Ambas nociones fundamentales, la noción estética del “arte” como imagen y la noción lógica (previa a la primera) de la realidad como fundamento, sólo se ponen en tela de juicio cuando se consigue escapar a la sugestiva fuerza excluyente de ese prototipo universal según el cual el arte como tal es imagen. A tal efecto, conviene plantearse la objeción que cabe aducir contra los ejemplos arquitectónicos. En general, ¿puede afirmarse que un acueducto romano o un moderno puente o autopista no tiene, considerada la razón de su construcción, nada que ver con el arte? O, preguntando con mayor cautela, ¿no tiene nada que ver -ese acueducto o ese puente- cono lo que nos induce a conceptuar como arte tanto un palacio veneciano, una mezquita islámica o un templo griego, como un retrato de Velázquez o una suite de Bach?

El antiguo acueducto o el moderno puente de una autopista parecen no tener nada que ver con un retrato o un concierto barroco; esto es arte, aquello técnica. la cuestión es si esta diferencia es cierta.

Para responder a dicha cuestión es oportuno indagar sobre un momento histórico que, aunque muy lejano en el tiempo, servirá para aclarar el contenido del tema de que se trata más que los ejemplos que hemos aducido en la articulación del problema. (Con ello dejamos entre paréntesis el problema peculiar del carácter de imagen del arte.) Ese momento histórico es el del comienzo de la historia, que concuerda con el origen de la “cultura” o de la sociedad diferenciada en cuanto tal.

La respuesta a la cuestión de si resultan razonables o no los ejemplos arquitectónicos que involucran arte y técnica, puede ofrecerse en forma de pregunta: ¿Qué son la pirámides de Gizeh en el curso inferior del Nilo, los templos de Uruk en la zona donde desembocaba el Eufrates en su tiempo, el trazado geométrico de las ciudades de Mohenjo Daro y Harappa a las orillas del Indo, o incluso los vasos de bronce para la oblación (“construidos” a la manera de edificios según los mismos principios de la tectónica) correspondientes ala cultura autóctona del recodo del río Amarillo en la China de la era Chang y Chou? En todos estos casos, se trata de documentos de las épocas primitivas de las primeras culturas superiores. Con estas culturas había comenzado la historia propiamente dicha: la previsión económica, por ejemplo, en la construcción de diques y obras de regadío, e igualmente el culto a los muertos, antepasados y héroes, consisten en la distinción expresa que entonces se hacía entre el porvenir y el pasado, y que se relacionaban con realidades diferentes. Los dos signos fundamentales de la cultura -fundación de ciudades, agricultura- son, junto con las correspondientes muestras de diferenciación social, la especialización artesanal, de comercio y de burocracia, diversas improntas de un solo acto: la iniciación de una relación temporal explícita.

> **LISTADO DE DATOS**
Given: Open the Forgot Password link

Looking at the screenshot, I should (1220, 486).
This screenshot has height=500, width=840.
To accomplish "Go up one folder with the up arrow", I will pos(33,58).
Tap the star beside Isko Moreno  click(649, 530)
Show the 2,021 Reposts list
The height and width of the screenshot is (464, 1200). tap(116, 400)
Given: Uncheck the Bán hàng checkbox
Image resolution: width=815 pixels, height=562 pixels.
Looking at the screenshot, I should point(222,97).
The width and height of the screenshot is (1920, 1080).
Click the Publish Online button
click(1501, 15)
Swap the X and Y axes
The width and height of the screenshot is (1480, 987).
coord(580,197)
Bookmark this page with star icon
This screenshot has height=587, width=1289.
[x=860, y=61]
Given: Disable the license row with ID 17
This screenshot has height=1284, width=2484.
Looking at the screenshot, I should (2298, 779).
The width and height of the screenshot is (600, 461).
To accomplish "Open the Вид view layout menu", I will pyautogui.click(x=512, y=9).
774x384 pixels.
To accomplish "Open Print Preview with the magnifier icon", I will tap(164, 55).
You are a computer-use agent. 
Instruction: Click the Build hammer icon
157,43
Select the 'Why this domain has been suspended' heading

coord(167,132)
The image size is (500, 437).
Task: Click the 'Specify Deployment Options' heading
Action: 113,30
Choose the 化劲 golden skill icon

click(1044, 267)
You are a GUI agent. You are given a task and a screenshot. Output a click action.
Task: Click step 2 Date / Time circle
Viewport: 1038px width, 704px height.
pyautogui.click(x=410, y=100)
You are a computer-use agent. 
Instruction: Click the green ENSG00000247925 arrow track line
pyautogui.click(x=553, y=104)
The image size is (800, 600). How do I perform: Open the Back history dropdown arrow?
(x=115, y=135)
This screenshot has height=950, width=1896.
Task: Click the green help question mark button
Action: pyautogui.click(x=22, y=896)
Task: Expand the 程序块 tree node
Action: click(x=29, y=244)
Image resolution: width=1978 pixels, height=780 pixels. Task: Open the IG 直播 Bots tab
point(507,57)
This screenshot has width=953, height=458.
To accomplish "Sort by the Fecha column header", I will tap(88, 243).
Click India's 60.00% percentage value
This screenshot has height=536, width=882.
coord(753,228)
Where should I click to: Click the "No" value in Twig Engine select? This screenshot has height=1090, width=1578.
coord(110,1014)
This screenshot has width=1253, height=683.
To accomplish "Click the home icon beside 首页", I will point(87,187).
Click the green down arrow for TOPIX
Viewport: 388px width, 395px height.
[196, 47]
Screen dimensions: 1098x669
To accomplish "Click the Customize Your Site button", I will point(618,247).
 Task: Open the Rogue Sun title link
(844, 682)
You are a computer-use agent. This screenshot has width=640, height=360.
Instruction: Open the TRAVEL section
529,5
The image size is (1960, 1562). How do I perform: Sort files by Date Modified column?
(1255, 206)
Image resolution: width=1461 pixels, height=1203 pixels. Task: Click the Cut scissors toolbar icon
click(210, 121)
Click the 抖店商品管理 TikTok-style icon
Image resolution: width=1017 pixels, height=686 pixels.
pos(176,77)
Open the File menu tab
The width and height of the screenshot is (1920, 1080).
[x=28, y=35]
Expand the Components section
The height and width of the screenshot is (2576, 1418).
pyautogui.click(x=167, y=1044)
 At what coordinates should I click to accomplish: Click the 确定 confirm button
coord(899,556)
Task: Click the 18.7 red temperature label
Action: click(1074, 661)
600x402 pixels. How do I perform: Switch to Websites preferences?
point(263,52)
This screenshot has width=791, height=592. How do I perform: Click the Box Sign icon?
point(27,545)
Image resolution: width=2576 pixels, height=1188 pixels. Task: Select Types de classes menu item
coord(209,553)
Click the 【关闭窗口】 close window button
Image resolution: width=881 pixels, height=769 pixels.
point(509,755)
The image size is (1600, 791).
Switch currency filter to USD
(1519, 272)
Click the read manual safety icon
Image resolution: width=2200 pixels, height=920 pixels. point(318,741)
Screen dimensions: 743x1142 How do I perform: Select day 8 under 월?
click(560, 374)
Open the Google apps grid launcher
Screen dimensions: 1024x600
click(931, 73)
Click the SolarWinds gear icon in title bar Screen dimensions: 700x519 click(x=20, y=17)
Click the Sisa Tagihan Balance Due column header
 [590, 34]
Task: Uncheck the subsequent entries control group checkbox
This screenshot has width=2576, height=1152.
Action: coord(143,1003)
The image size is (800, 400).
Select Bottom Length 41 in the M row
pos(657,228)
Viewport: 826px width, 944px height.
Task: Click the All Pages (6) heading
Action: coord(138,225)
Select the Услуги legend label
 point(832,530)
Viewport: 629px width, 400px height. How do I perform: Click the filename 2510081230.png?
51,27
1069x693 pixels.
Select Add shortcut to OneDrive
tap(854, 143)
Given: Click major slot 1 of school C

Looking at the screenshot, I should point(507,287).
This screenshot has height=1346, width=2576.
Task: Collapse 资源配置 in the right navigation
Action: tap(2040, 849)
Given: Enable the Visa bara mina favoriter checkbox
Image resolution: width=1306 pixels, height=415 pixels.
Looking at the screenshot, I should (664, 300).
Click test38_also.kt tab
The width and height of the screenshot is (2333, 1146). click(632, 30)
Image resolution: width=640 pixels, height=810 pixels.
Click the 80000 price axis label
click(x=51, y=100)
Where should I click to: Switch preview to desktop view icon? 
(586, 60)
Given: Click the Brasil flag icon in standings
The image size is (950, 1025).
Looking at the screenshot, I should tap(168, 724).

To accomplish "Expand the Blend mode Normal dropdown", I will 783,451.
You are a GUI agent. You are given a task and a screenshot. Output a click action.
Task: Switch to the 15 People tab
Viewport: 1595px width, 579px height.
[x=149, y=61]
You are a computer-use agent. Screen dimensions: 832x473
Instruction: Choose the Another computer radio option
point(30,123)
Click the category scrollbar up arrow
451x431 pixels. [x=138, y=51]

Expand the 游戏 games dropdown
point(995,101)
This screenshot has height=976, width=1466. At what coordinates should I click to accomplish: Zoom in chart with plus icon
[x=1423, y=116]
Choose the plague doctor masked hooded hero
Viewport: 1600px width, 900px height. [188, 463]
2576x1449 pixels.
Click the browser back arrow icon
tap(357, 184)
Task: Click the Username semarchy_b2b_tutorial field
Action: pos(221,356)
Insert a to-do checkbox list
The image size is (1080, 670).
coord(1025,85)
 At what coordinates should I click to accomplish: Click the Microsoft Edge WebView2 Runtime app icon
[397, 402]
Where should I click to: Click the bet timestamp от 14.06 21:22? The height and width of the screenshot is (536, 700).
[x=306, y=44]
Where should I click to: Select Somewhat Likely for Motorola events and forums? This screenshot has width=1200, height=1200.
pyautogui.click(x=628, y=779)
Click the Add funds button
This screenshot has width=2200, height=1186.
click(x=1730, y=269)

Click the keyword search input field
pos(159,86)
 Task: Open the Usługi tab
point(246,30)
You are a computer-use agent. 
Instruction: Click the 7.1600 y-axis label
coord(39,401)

> **INSTRUCCIONES DE TRABAJO**
1. Traduce al inglés esta oración del texto sobre arte y técnica: «El antiguo acueducto o el moderno puente de una autopista parecen no tener nada que ver con un retrato o un concierto barroco; esto es arte, aquello técnica».
2. Prosigue el texto sobre arte y técnica a partir de su última oración.
Las líneas de datos no hacen falta para ninguna tarea.

> **RESPUESTAS POR TAREA**
1. The ancient aqueduct or the modern highway bridge seem to have nothing to do with a portrait or a baroque concerto; this is art, that is technique.

2.
Ese es el quid de la diferencia con otra economía más antigua, la paleolítica, de pesca, caza y recolección. A partir de aquella época (hace unos 5.000 años, y en China hace aproximadamente unos 3.500) hay construcción urbana y agricultura, trabajadores y labradores, así como un arte monumental: arquitectura en forma de edificios y poblados de configuración tectónica, enseres y formas como, por ejemplo, el halcón tallado en la estela de la primera dinastía conservada en el Louvre o el sello cilíndrico sumerio de la misma época. Sólo un aspecto no se dio entonces, ni después hasta finales del siglo XVIII: la relación entre la “realidad” pretérita y el “arte” ulterior.

Los edificios, plazas, estelas y enseres no eran imagen o expresión de algo preestablecido, de algo, fáctico o ideal, preexistente. Eran más bien el escenario de la formación y del transcurso, el escenario de la historia. O dicho según la mentalidad moderna: eran la fundación de la historia. Con las construcciones, se formó por primera vez el espacio para la acción histórica. Construir significa: erección de un hito, esto es, de una ubicación, y de la posibilidad de orientarse; distinción entre arriba y abajo, entre elevación y fondo, entre ying y yang (para los chinos), entre tierra y cielo, es decir, distinción del reino del trabajo; contraposición entre izquierda y derecha, o sea entre llegada y salida, entre regreso al hogar y despedida, en la esfera, por tanto, del conocimiento; y diferenciación entre aquí y allí, entre cerca y lejos, o sea, distinción del reino de la acción.

El concepto chino de la actividad artística reza textualmente: “enseñanza del chin y del yuan”, esto es, del cerca y del lejos. Lo que nosotros llamamos “arte” era -en los modos formales de circunvalación y cuadratura, de aplicación d ejes y escalonamientos, de tensión antitética o (como las formas de techumbres de Asia oriental) de equilibrio suspendido, pero ante todo en los modos de proporcionalidad y ritmo- el cultivo inicial de la naturaleza mediante el establecimiento de principios de ordenación, y mediante una clarificación de relaciones existenciales que en ninguna parte se hallaban presentes o interpretadas y que establecían reglas de comportamiento. En el arte como construcción, la humanidad asumió, en cada territorio y para cada época, diferentes módulos de acción, lo que significa que surgía así, en cada caso, un territorio determinado y una época y sociedad determinadas.

Lo mismo puede decirse de las artes plásticas a partir de la dimensión espacial, se podría indicar, a partir de la dimensión temporal, en las primeras formas de la poesía, sobre todo en las grandes epopeyas, tales como las homéricas. En la importancia decisiva que la epopeya homérica tuvo para la formación de la sociedad griega se podría mostrar el sentido concreto de la aseveración de Heródoto según la cual los griegos, gracias a Homero, se habían proveído de “sus dioses”.

Desde el comienzo de las culturas superiores hasta el siglo de Pericles, el arte griego no fue mimesis de la realidad, sino ordenación del mundo, y como tal pervivió en lo sucesivo, al lado de otras tendencias. Los templos de la Acrópolis no fueron , para la polis ática, información suplementaria de situaciones anteriores, sino formación previa de estructuras intencionales.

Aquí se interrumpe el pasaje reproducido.